Code and disclaimer: you can find the notebook with the relevant code here. Most of it was copied from the official Amazon SageMaker repo, without much change.

TLDR 🤷‍♂️

The what and the why💡

The goal of this short post is to benchmark, both cost and latency-wise, a couple of ML inference options we have on Amazon SageMaker. We’ll do that by deploying a pretrained PyTorch ResNet18 model on:

1. CPU
2. GPU
3. AWS Inferentia

Which one is the fastest and most cost-effective? As a heavy AWS user in the ML space, that’s the kind of question I want a clear answer to. Let’s go.
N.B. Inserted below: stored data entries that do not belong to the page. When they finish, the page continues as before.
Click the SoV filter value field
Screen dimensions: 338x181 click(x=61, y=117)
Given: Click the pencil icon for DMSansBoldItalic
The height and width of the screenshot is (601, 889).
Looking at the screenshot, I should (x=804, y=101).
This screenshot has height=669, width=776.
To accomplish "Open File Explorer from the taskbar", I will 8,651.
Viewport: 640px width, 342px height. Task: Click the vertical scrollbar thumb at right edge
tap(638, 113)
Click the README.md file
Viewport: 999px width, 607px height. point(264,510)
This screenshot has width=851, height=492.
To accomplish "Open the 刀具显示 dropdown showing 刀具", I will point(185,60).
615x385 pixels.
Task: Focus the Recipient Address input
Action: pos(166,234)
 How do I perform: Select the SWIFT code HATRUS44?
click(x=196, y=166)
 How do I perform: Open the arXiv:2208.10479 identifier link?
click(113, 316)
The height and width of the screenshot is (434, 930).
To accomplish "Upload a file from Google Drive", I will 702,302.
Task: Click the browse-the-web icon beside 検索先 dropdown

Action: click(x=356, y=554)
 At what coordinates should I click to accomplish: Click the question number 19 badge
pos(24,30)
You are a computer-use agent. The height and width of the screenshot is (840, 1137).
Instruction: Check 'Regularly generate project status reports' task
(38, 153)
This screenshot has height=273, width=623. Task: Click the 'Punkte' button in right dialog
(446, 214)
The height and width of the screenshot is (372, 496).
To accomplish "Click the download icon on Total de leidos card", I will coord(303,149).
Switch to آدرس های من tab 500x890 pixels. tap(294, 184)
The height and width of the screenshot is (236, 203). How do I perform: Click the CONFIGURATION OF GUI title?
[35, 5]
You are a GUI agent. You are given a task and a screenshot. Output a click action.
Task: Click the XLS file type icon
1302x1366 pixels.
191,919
Deploy a pretrained PyTorch model to SageMaker 🛠️

The prerequisite for any benchmarking is to have a model productionised somewhere first. So, let’s see how to deploy a PyTorch NN to SageMaker under the above scenarios. I opted for simplicity and went for an ImageNet-pretrained ResNet18. The process is the following:

1. Download the model from the Torch Hub
2. Convert it to TorchScript and save it locally. TorchScripting a model is incredibly useful and you should consider this route whenever possible. In my experiments, scripting does not necessarily translate into a latency boost, wrt the non-scripted version. The big advantage is that if you script a model and save it, when you load it back into a PyTorch object, you don’t need the network definition around. E.g. in the non-scripted case, you have to create an “empty” model object with all its layers’ definitions and then load the saved weights into it. This means you have to keep the network architecture around in your production code. Not being obliged to do so is potentially a lot of saved lines of code. In our specific test, scripting is also a prerequisite for compiling the model with Neo, so I am killing two birds with one stone.
3. Zip the model together with its inference script into a model.tar.gz file (model artifacts). The inference script contains the logic to load and pre-process the input to the endpoint (an image in our case), load the model from within the Docker container the code is running on, run inference, and post-process the output. This script allows the user to override a set of pre-defined functions AWS exposes to customize the prediction pipeline. There are several resources about this, but I found this notebook one of the clearest so I’d suggest going for it if you feel you need more details.
4. Upload the model artifacts to S3. The model.tar.gz file is pulled by SageMaker, decompressed, and saved in the docker image.
5. Create a PyTorchModel object from the SageMaker SDK. This is where we set the S3 location of the model’s artifacts, the IAM role in case we need SageMaker to perform actions on additional AWS services, the name of the inference script, together with a ton of additional potentially useful arguments.
6. (Optional) Compile the model with Neo. This step is needed only if we want to optimize the trained model wrt a target hardware. We’ll try this approach and check if it results in any latency improvements as advertised by AWS.
7. Deploy the model to a SageMaker real-time instance and check latency.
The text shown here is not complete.